The Synoptics sometimes speak of “life” absolutely: “The gate is narrow and
the way is hard that leads to life” (Mt 7:14). It need not be accompanied by
the adjective eternal. But what does eternal mean? Not “everlasting” in the
sense that it always goes on, but eternal in the sense that its quality is
unassailable by corruption or decay. The emphasis is on the quality, not the duration,
of the life. And the quality is that which the divine life itself has, which
God himself is. John will have much more to say about it as his gospel
continues.
v. 16. For God so loved the world that he
gave his only Son, so that everyone who believes in him might not perish but
might have eternal life.
God so loved the world:
“The world” is intentionally ambiguous in
usage here, meaning that God has a universal love for his whole creation; but
that property to reciprocate that love is the gift of God to man.
v. 17. For God did not send his Son into the
world to condemn the world, but that the world might be saved through him.
For God did not send his Son into the world
to condemn the world:
The verb translated sent is associated in
Greek with the noun “apostle”. In John it is a basic idea that Jesus has been
sent (he is the great apostle) and that he sends his disciples as he himself
was sent (20:21).
Not to condemn:
The thought is often reflected in Paul:
“There is therefore now no condemnation for those who are in Christ Jesus”
(Rom. 8:1).
v. 19. And this is the verdict, that the
light came into the world, but people preferred darkness to light, because
their works were evil.
And this is the verdict:
Or “the condemnation”. Here the evangelist
makes it plain that it is a reflex of the act of God's love that men may
condemn themselves, and not a separate and posterior act of God's judicial
condemnation. Even this judgment speaks his love.
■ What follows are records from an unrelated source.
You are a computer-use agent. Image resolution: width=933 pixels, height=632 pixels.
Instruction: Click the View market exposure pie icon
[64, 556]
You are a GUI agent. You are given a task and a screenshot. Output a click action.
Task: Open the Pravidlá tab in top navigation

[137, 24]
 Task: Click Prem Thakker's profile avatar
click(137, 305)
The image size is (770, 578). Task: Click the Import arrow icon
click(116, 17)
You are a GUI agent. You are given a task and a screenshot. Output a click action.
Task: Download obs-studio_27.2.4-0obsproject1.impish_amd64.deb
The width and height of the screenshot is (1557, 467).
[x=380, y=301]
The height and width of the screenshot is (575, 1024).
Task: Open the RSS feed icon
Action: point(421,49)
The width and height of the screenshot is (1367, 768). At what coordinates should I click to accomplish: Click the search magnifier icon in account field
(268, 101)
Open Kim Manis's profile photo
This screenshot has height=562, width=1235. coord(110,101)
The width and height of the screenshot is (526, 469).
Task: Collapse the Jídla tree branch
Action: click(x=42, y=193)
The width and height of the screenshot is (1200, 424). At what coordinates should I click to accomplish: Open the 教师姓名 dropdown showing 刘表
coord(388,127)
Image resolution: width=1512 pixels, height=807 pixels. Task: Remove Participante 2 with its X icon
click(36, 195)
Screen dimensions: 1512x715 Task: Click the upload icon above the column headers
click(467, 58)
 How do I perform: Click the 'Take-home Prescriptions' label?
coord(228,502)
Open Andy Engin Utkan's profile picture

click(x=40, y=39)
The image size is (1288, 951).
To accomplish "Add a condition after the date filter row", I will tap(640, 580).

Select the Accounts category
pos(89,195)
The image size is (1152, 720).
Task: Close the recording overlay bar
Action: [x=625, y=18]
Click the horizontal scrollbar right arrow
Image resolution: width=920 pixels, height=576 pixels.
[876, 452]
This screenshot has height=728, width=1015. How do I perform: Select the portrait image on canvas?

v. 21. But whoever lives the truth comes to
the light, so that his works may be clearly seen as done in God.
But whoever lives the truth :
Or “he who does what is true”. Truth =
reality; the reality is the act of God. To do the truth is thus to do God's
will. Such actions are "done in God". We are not their sole authors.
"And every virtue we possess,And every victory wonAnd every thought of holinessAre his alone."